Ian Fleming scrisse il romanzo spinto dalle critiche alla sua abituale formula narrativa e al suo personaggio. Nulla di nuovo sotto il sole. Aveva successo con un format che esaltava l’eroe, l’avventura il divertimento (intelligente) senza preoccupazioni e i soliti soloni della critica letteraria gli sparavano contro. Bond maschilista, Bond irreale, Bond lontano dalle vette letterarie di molti scrittori hard-boiled. E anche il buon vecchio Ian cadde nella trappola di... tentare qualcosa di nuovo.

Ne uscì un romanzo che sembra fuori continuity, narrato in prima persona da una donna (con a volte risibili risultati, non facile entrare nella psicologia femminile per un intero libro) e una trama priva di vera suspense. I lettori si infuriarono e lo stesso Fleming arrivò a dichiarare di aver “trovato” il manoscritto già scritto così sulla sua scrivania. Cosa che in seguito si rimangiò ma sicuramente imparò la lezione e, cedendo i diritti cinematografici, impose che nulla fosse utilizzato della storia a parte il titolo (che sarebbe La spia che mi amò, quell’imperfetto mi sembra una stupidaggine dei traduttori italiani...).

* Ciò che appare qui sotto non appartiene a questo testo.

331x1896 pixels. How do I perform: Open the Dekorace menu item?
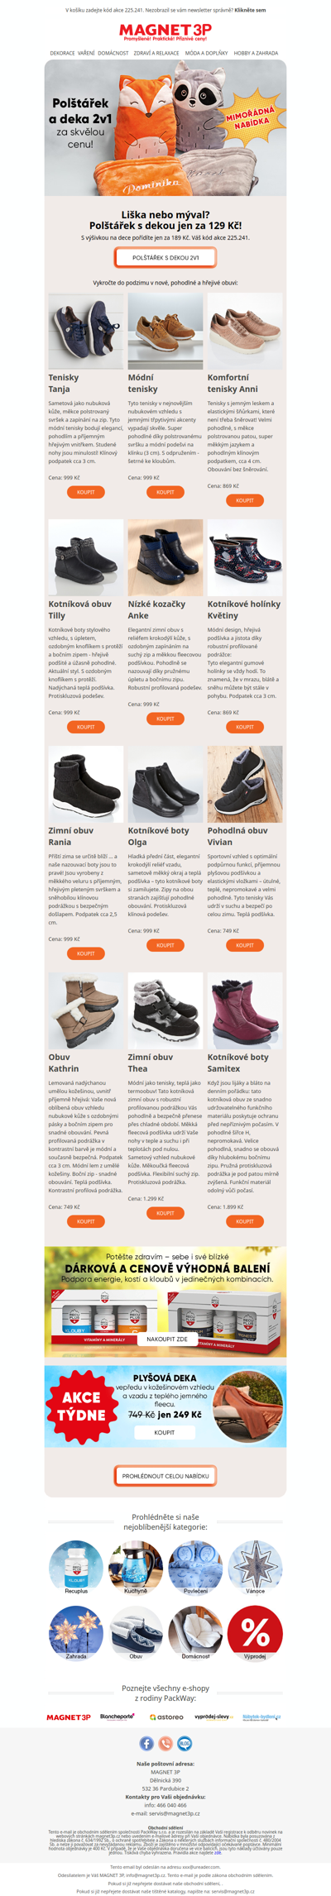coord(62,53)
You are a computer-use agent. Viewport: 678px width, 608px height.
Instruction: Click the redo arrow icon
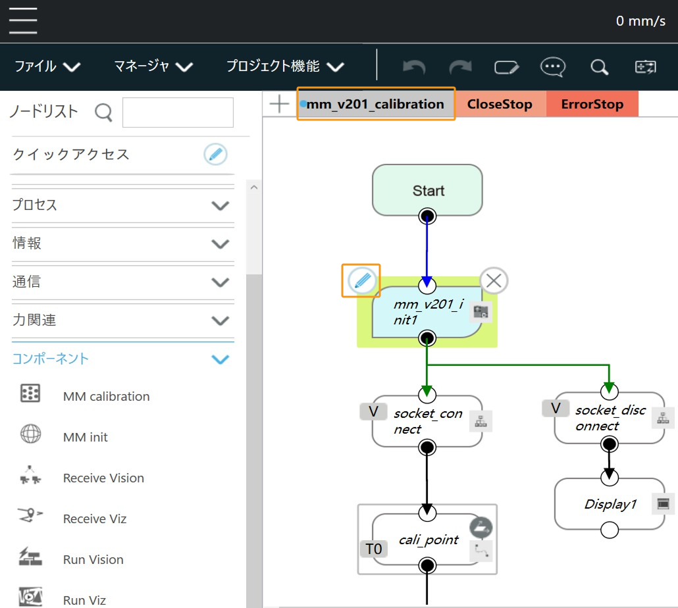(460, 66)
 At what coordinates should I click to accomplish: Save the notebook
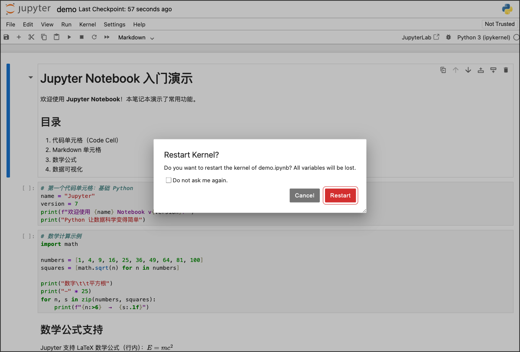(6, 37)
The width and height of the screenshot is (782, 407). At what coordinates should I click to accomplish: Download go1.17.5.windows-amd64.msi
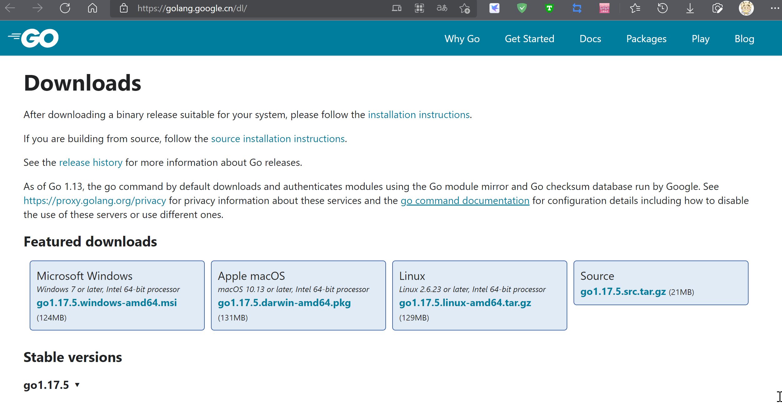(107, 302)
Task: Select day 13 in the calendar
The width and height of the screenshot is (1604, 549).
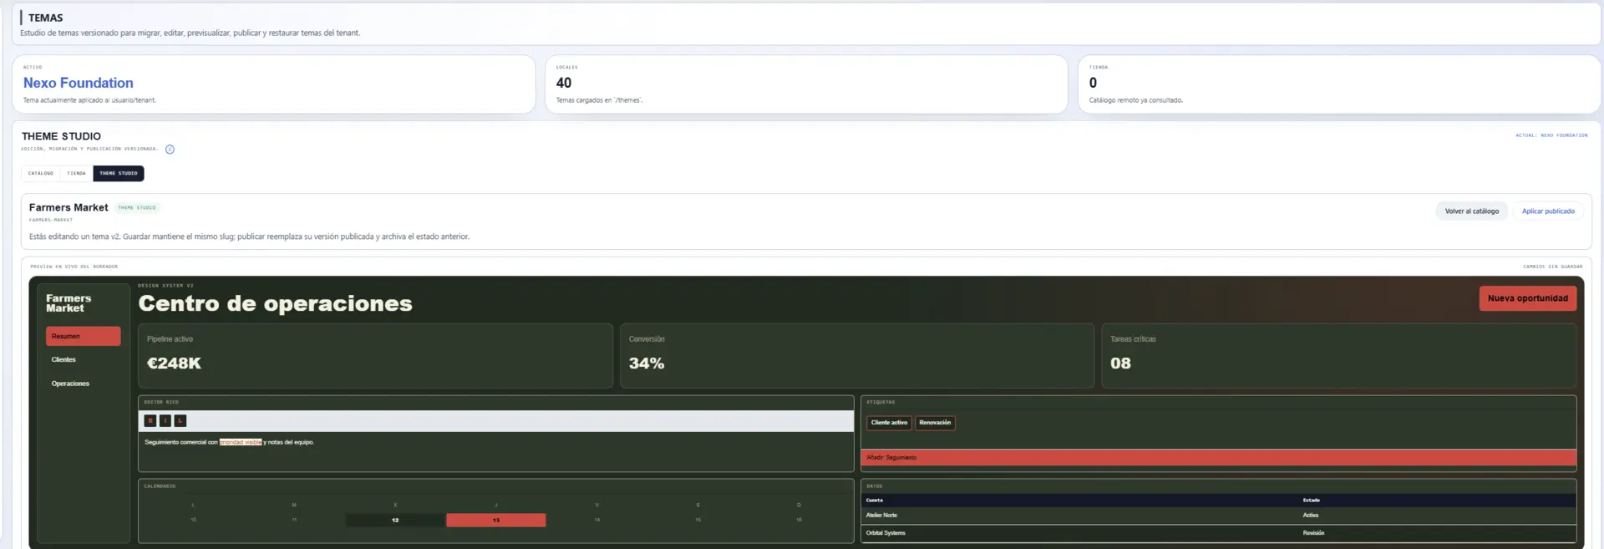Action: pyautogui.click(x=496, y=521)
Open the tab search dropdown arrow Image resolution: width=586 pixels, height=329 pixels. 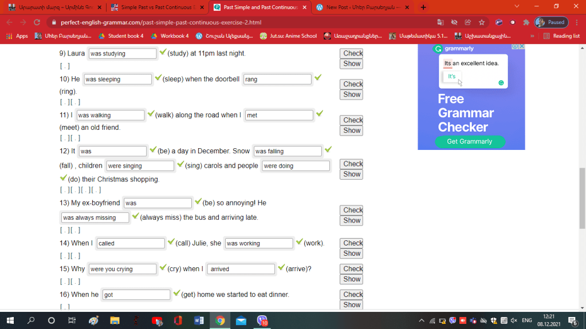pyautogui.click(x=517, y=7)
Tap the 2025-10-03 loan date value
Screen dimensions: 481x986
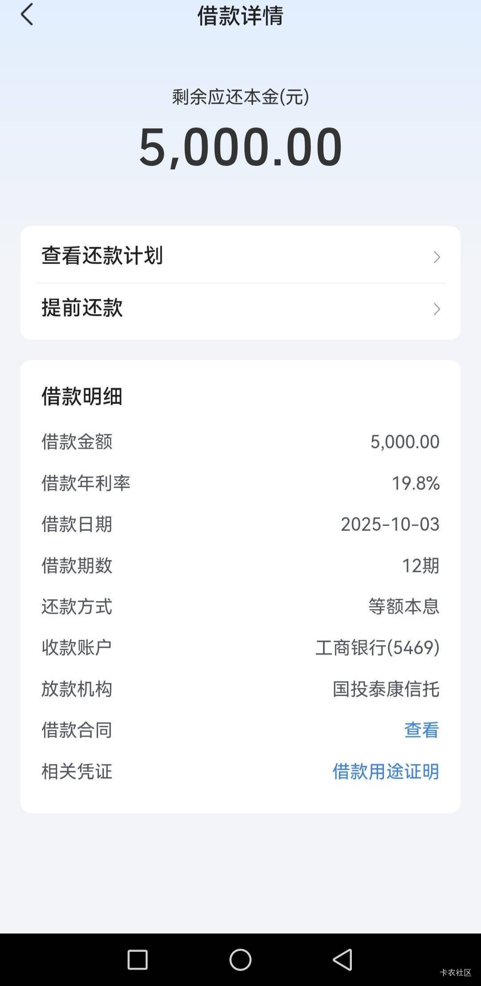point(390,524)
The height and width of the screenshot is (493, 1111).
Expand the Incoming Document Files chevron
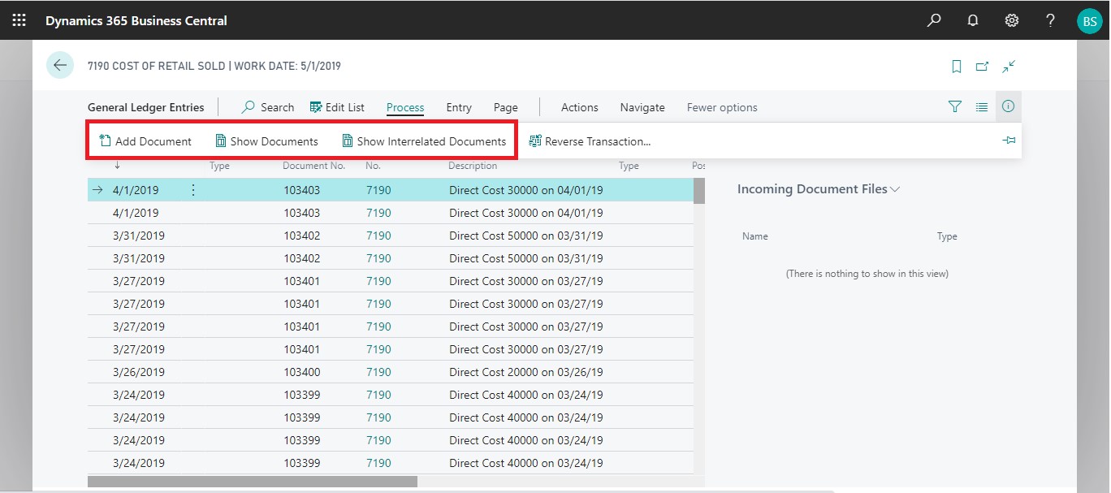click(895, 189)
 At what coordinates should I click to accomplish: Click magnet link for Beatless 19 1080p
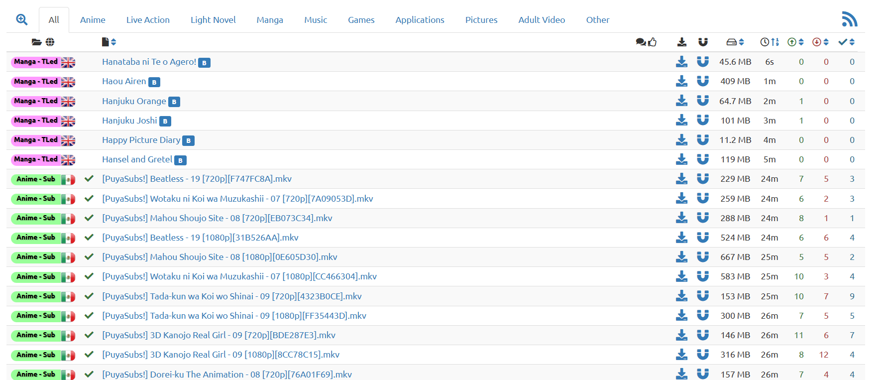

Per dirla tutta un personaggio con i denti d’acciaio come nel romanzo c’è, ma le analogie terminano là. Jaws (Squalo nella versione italiana) è una trovata fantastica e, per chi ne ha avuto la possibilità, la novelization di Christopher Wood (pubblicata da SuperSegretissimo [n. 3, dicembre 1995] e tradotta dal sottoscritto negli anni ‘90) è davvero uno degli apocrifi migliori. Ma torniamo al film.

             

A metà degli anni ’70 Roger Moore era, indiscutibilmente, il nuovo Bond... rispetto però allo strabiliante decennio precedente qualche colpo la serie cominciava a perderlo. La spia che mi amava rappresentò un rilancio e, rivedendolo oggi, c’è da comprenderne la ragione.

Benché la storia sia per qualche verso una variante di Thunderball (qui vengono rubati dei sottomarini nucleari invece che semplici ordigni atomici) e il cattivo sia un Blofeld all’ennesima potenza, con un piano criminale idiota (distruggere il mondo emerso per crearne uno sottomarino), il film ha tutte le carte in regola per diventare un grande successo.

La sceneggiatura di Wood e Richard Maibum non perde un colpo. Battute essenziali ma perfettamente concatenate, avvenimenti raccontati per scene rapide ma estremamente spettacolari, a cominciare dall’incredibile salto con il paracadute con la bandiera inglese dalle Alpi svizzere. Certo, ogni pretesa di realtà sembra essere stata accantonata ma è, alla fine, quello che il pubblico cerca in un film di Bond.

Così alla città di Atlantide, favoloso meccanismo semovente, si abbinano visioni esotiche al Cairo e dintorni, lusso in Sardegna. E in più inseguimenti, scazzottate, battaglie campali e ovviamente squali e incursioni subacquee... un campionario di tutta la serie ben costruito attorno a un’idea nuova.

            

Siamo ancora in epoca di guerra fredda ma già si intravedono i primi segnali di Distensione. E Barbara Bach (ancora non signora Ringo Star) è magnifica nei panni dell’agente Tripla X. Ingenuamente patriottica, letale in azione e anche donna intelligente e capace di tener testa a Bond facendogli sospirare la conquista. Se pure il suo desiderio di vendetta (Bond ha ucciso per autodifesa il suo uomo, tra l’altro uno dei protagonisti della serie UFO, il tenente Foster...) è prevedibilmente destinato a stemperarsi nell’amore per il Nostro, risulta convincente. Una delle migliori Bond Girl di sempre, a parere di chi scrive.

E poi il gigantesco Jaws che ritornerà in qualche modo snaturato nel successivo film (Moonraker) costituisce archetipo del gorilla del cattivo. Enorme, muto, indistruttibile. Un personaggio da amare invece che da odiare, non per nulla lo ritroveremo a fianco di Bond.

Spunta poi il fisico di Caroline Munro apprezzatissima gun-girl di tanto cinema inglese di serie B, mentre Olga Bisera recita per poco ma con convinzione il ruolo della seduttrice.

Una parte tecnica (tutte le operazioni sottomarine) ben articolata che ricorda un po’ nelle battaglie finali certe fasi di Si vive solo due volte ma, alla fine, è esattamente ciò che il pubblico vuole. Rivivere le stesse emozioni come se fosse la prima volta con ambientazioni e piccole varianti ma anche con la confortante certezza di veder riproposto un canovaccio vincente per cui, acquistando il biglietto, si sa ciò che si compra.